Work Nest is part of the GRC (Governance, Risk and Compliance) division owned by Inflexion. We are a powerhouse of employment law, HR, health & safety, ISO and cybersecurity support services, combining pragmatic advice with powerful technology platforms.

Work Nest Secure is rapidly expanding, helping organisations strengthen their security posture through world‑class expertise. To support this growth, we are seeking Junior Offensive Security Consultants to join our 12‑month graduate academy.

Through a variety of learning methods such as workshops, observations, practice labs, paired work, live testing, mentoring, and coaching, you will quickly build a strong mix of technical and soft skills.

You will receive structured support from our Academy Manager and consultant team, enabling you to progress in a supportive and friendly environment with a strong focus on developing junior consultants.

We provide a broad range of assessment services, including web applications and infrastructure, giving Junior Off Sec Consultants the opportunity to build expertise across these areas.

As a Junior Off Sec Consultant you will perform formal and comprehensive penetration testing assessments, including producing full written reports to appropriate standards and within agreed deadlines.

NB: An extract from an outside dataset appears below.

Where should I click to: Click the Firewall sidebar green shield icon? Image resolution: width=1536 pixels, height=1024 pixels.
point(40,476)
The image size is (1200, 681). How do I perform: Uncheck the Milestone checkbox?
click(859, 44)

In addition, you will support client pre‑engagement activities, as well as research application and infrastructure vulnerabilities, following responsible disclosure, and sharing such findings within the team.

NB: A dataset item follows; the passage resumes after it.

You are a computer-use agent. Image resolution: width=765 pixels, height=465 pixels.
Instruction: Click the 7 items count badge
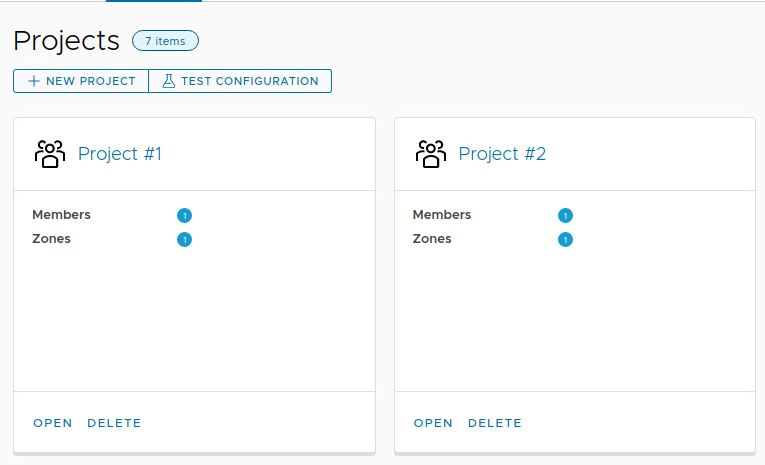tap(165, 40)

• Perform formal and comprehensive application, infrastructure and other penetration testing assessments where appropriate and required.
• Provide well‑written, concise, technical and non‑technical reports in English.
• Maintain excellent communication standards during your engagements & ensuring debriefs are offered following the process.
• Maintain good communication standards with your Off Sec Team lead & Academy Manager.
• Perform vulnerability assessments and provide findings with remediation actions.
• Support with various client pre‑engagement interactions where appropriate and applicable.
• Manage and deliver applicable project activities to deadlines.
• Research application and infrastructure components within the wider team to identify new vulnerabilities and follow responsible disclosure.
• Any other appropriate job duties in line with the associated skill and experience of the post holder.
• Work towards achieving industry certifications and developing new Penetration testing skillsets via research and shadowing.

• Good knowledge of application and infrastructure penetration testing.
• Strong understanding of OWASP, PTES and other penetration testing methodologies.
• Knowledge of how modern web apps are designed, developed and deployed across different platforms.
• Ability to program or script in your preferred language.
• (Nice to have) Relevant security qualifications (such as OSCP, CREST CRT, TIGER).
• Good knowledge and understanding of network and OS principles.
• Good knowledge of various operating systems.
• Good knowledge of virtualisation.
• A degree in Cybersecurity or related courses.

• Excellent spoken and written English communication skills with strong attention‑to‑detail and accuracy.
• A customer centric mindset & approach – Willing to go above and beyond when engaging with our customers.
• A passion for security and networks.
• Analytical and problem‑solving skills with a can‑do attitude and the ability to think laterally and creatively.
• Self‑motivation with a commitment to continued development.
• Ability to work independently and as part of a team.
• Influencing and negotiation skills with the ability to build relationships at all levels.
• Willingness to learn.

In addition to the responsibilities listed above, the job holder may be required to perform other duties as assigned from time to time by their manager or a senior leader.